• **Exercise brief**: Echo the following lines verbatim, leaving out the pictures.
>> start Dataset extract
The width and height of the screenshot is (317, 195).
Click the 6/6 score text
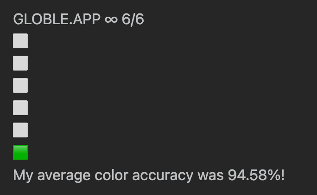point(133,20)
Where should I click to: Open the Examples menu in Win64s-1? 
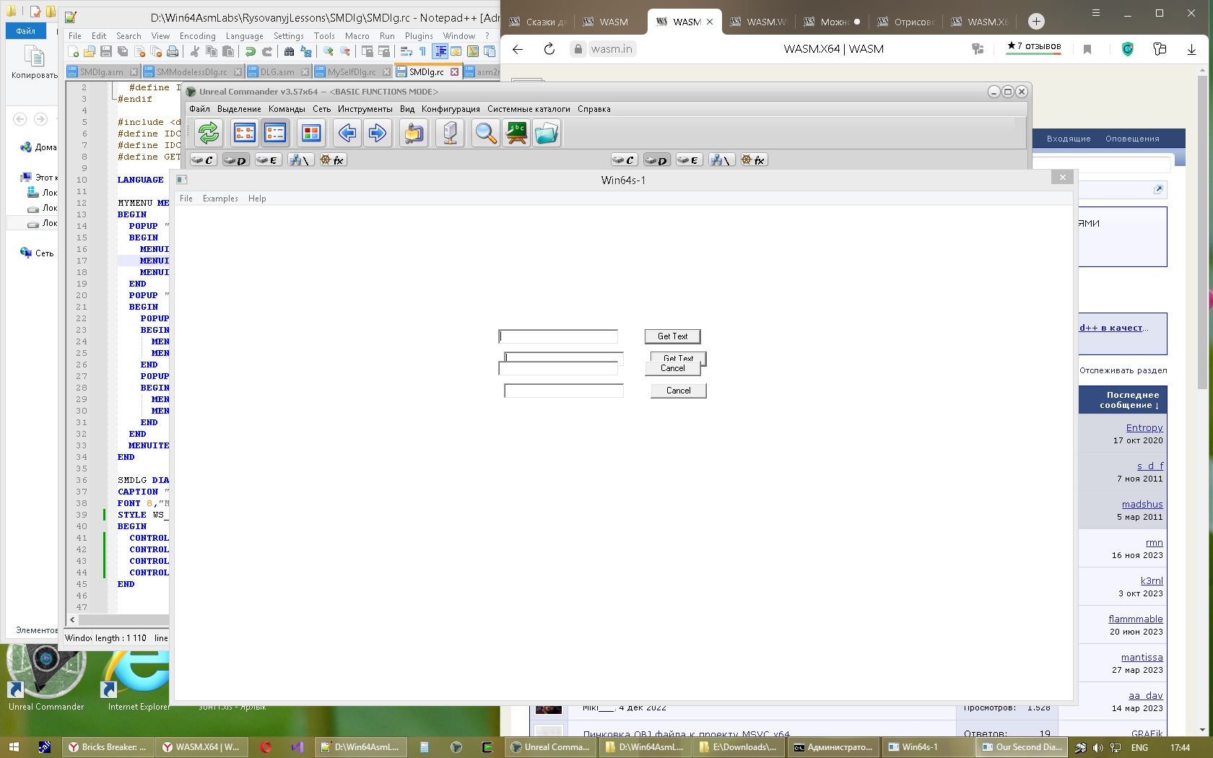point(220,199)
>> end Dataset extract
• **Reply to the exercise**:
The width and height of the screenshot is (317, 195).
Click the 6/6 score text
point(133,20)
Where should I click to: Open the Examples menu in Win64s-1? 
point(220,199)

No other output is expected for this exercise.